Por que a maioria das lâmpadas UV industriais acaba falhando (e como resolvemos isso)
Passamos algum tempo visitando cerca de 3.000 fábricas de impressão. Queríamos saber onde essas lâmpadas realmente falham na prática.
O que descobrimos foi surpreendente. Na maioria dos casos, não é culpa da lâmpada em si. O verdadeiro problema geralmente está relacionado à incompatibilidade entre o design da lâmpada e a velocidade de produção ou o tipo de tinta utilizado. Em ambientes de alta velocidade, é preciso encontrar um equilíbrio delicado entre potência e controle do calor.
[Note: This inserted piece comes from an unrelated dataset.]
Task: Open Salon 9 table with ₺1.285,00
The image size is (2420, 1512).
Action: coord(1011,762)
Os desafios relacionados à potência
As lâmpadas a vapor de mercúrio funcionam por meio de descargas de plasma. Para manter uma linha de produção em alta velocidade, precisamos usar frequências de 254nm e 365nm. Claro, aumentar a potência permite mais fotões, reduzindo assim o tempo de cura da tinta. Mas há um problema: se colocarmos muita potência em um tubo pequeno, ele esquenta muito rápido. Se a densidade de potência for excessiva, não só a tinta não será curada corretamente, mas também o papel ou o filme plástico pode ser danificado. É como andar em uma corda bamba.
Projetadas para serem facilmente substituídas
Queríamos que nossas lâmpadas fossem substituíveis de maneira simples, sem complicações. Isso começa com os materiais utilizados. O quartzo barato fica amarelo com o tempo, o que impede que a luz UV passe através dele. Por isso, usamos quartzo fundido de alta pureza para evitar isso.
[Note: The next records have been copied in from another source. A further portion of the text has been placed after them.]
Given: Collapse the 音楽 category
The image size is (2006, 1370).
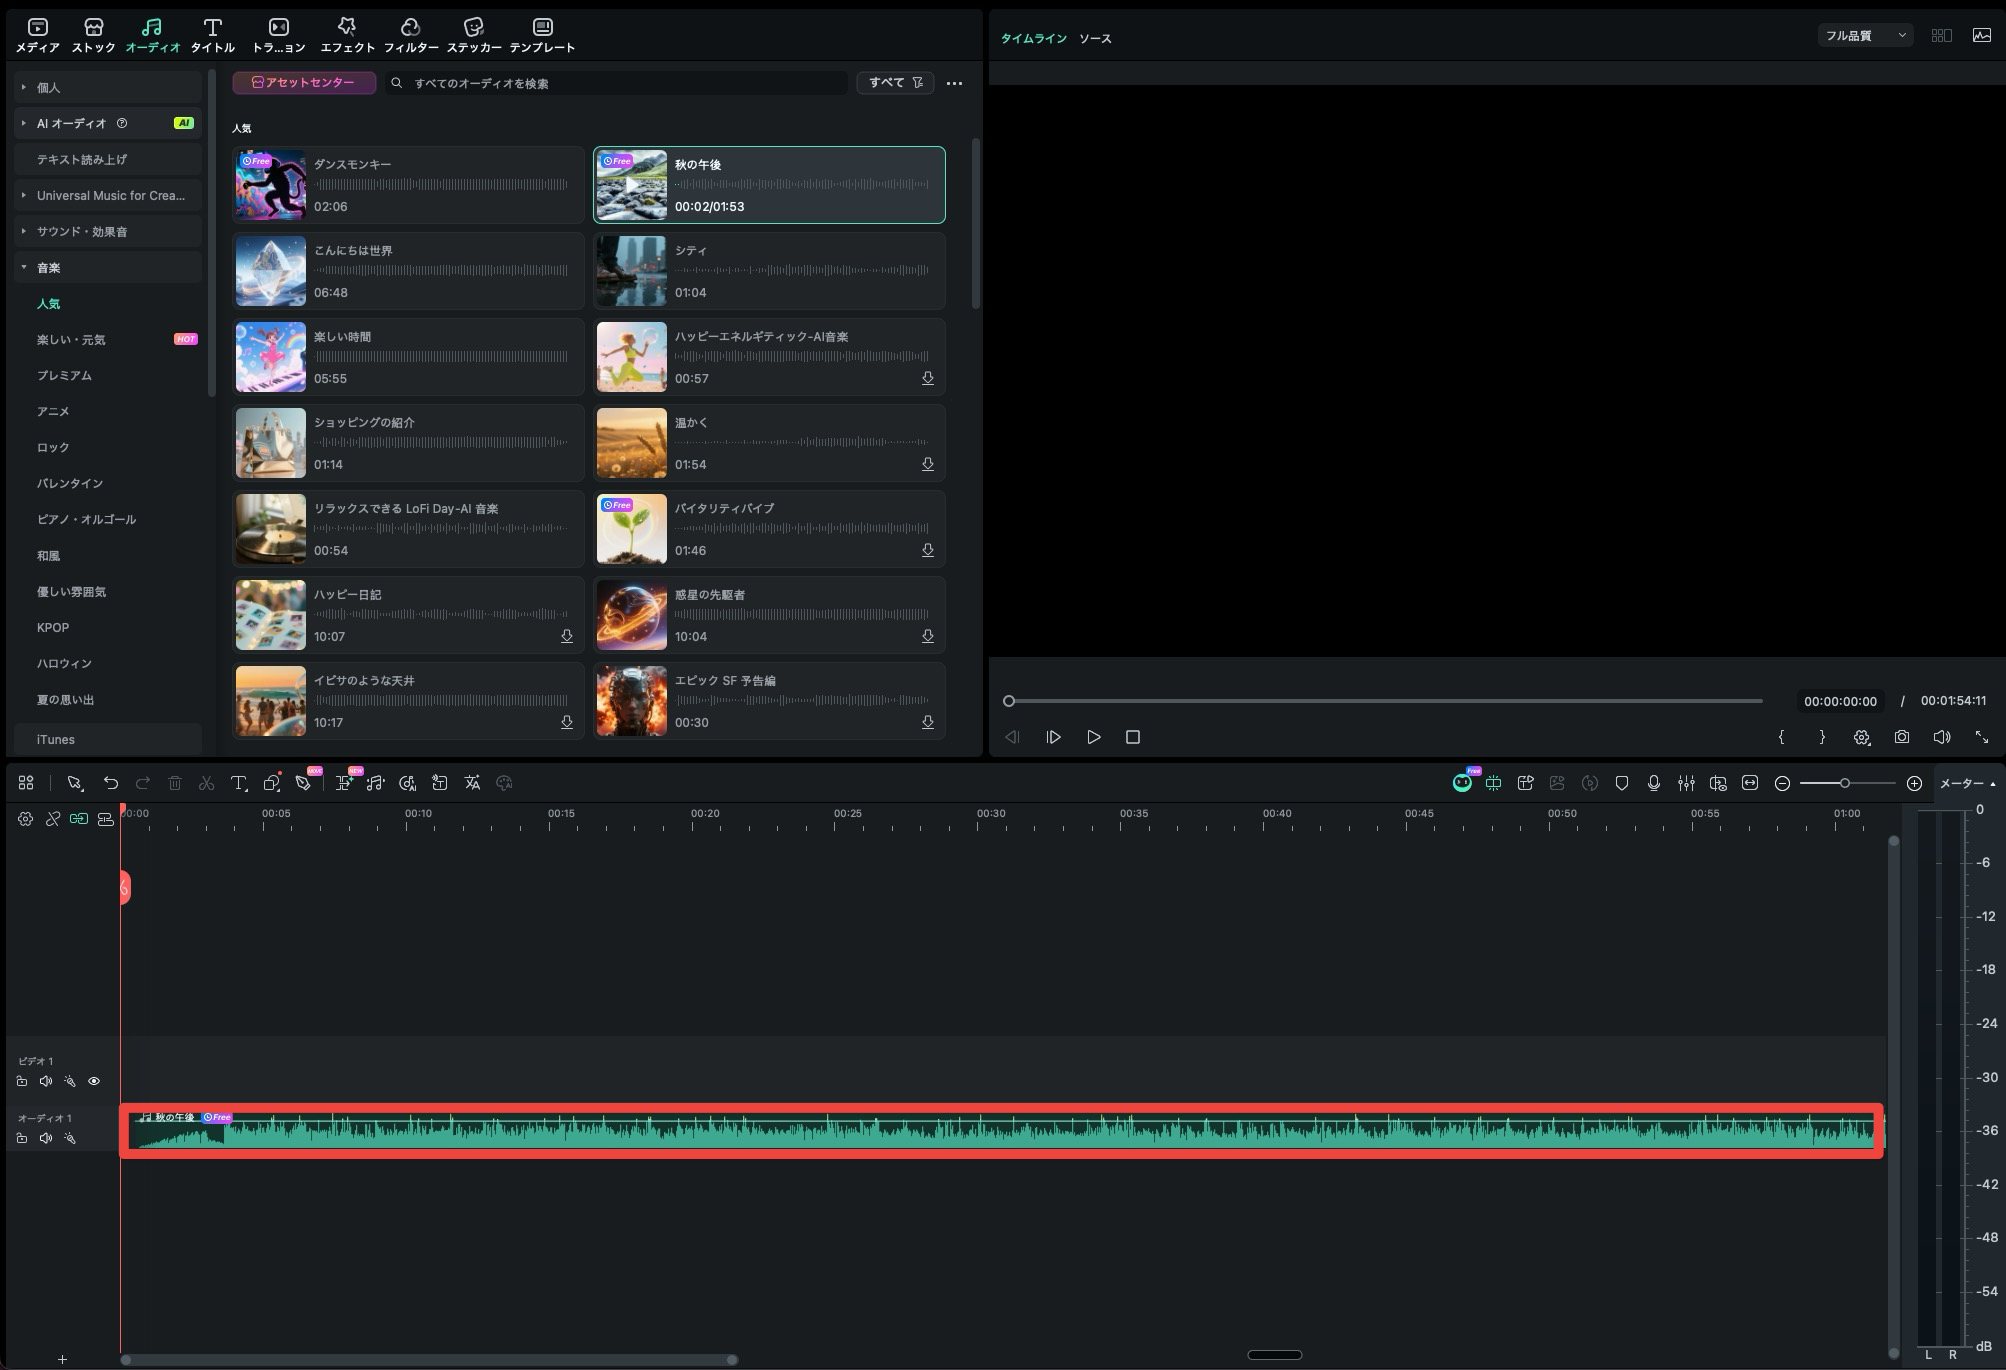Looking at the screenshot, I should pos(24,268).
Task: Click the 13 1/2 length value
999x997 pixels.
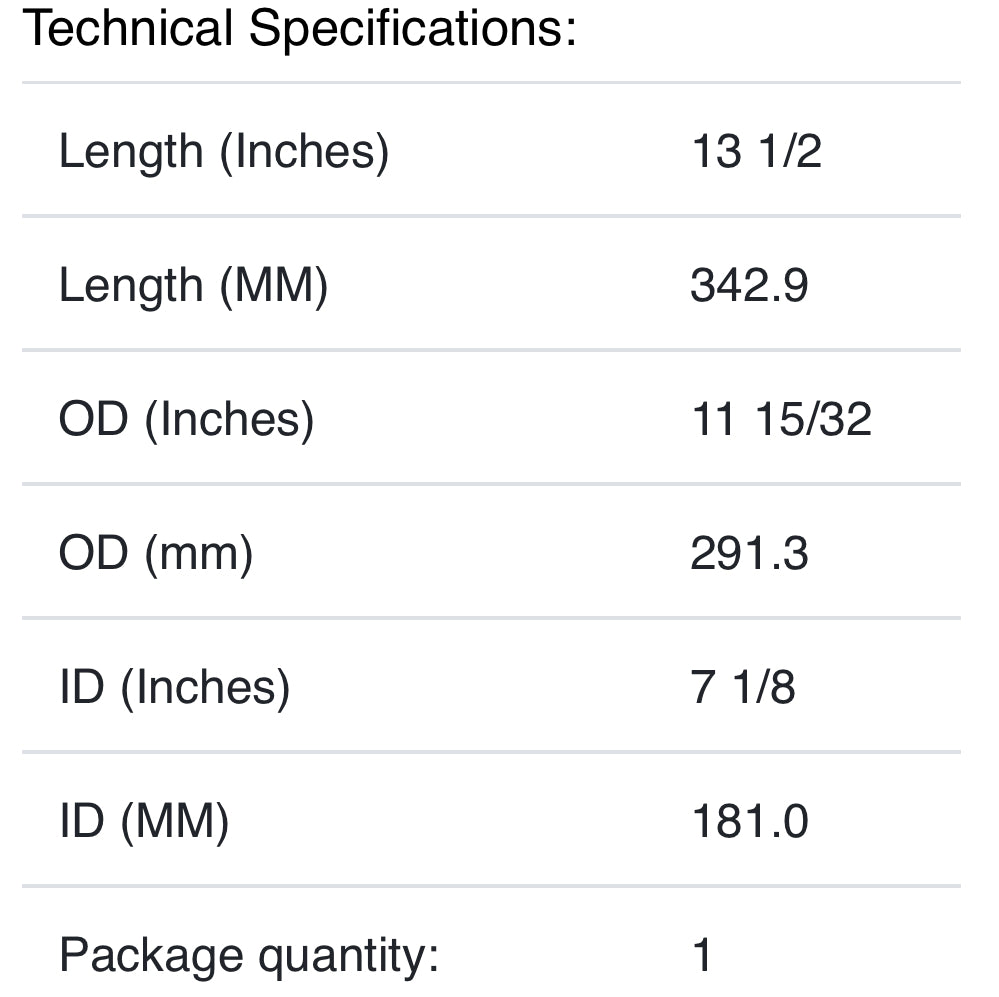Action: click(756, 151)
Além disso, sabemos que você não tem tempo a perder quando uma lâmpada quebra. Usamos conectores padronizados e comprimentos exatos para que seja possível substituir a lâmpada em poucos minutos. Você não precisa perder a tarde inteira reconfigurando o refletor.
Os refletores são importantes
Os refletores são mais importantes do que se pensa. Se o ângulo do espelho estiver incorreto, 30% da energia gasta é desperdiçada. Em vez de atingir a tinta, essa energia se transforma em calor, prejudicando o funcionamento da máquina.
O problema do calor
O maior problema é sempre o resfriamento. As lâmpadas a vapor de mercúrio geram uma grande quantidade de calor infravermelho. Se o sistema de resfriamento não conseguir lidar com essa carga de calor, a lâmpada superaquece. Quando isso acontece, a vida útil da lâmpada é reduzida pela metade. É um desperdício de dinheiro.
É por isso que projetamos nossos invólucros de modo a permitir a circulação máxima de ar ao redor do quartzo. Manter a temperatura estável é a única maneira de garantir que essas lâmpadas durem mais tempo.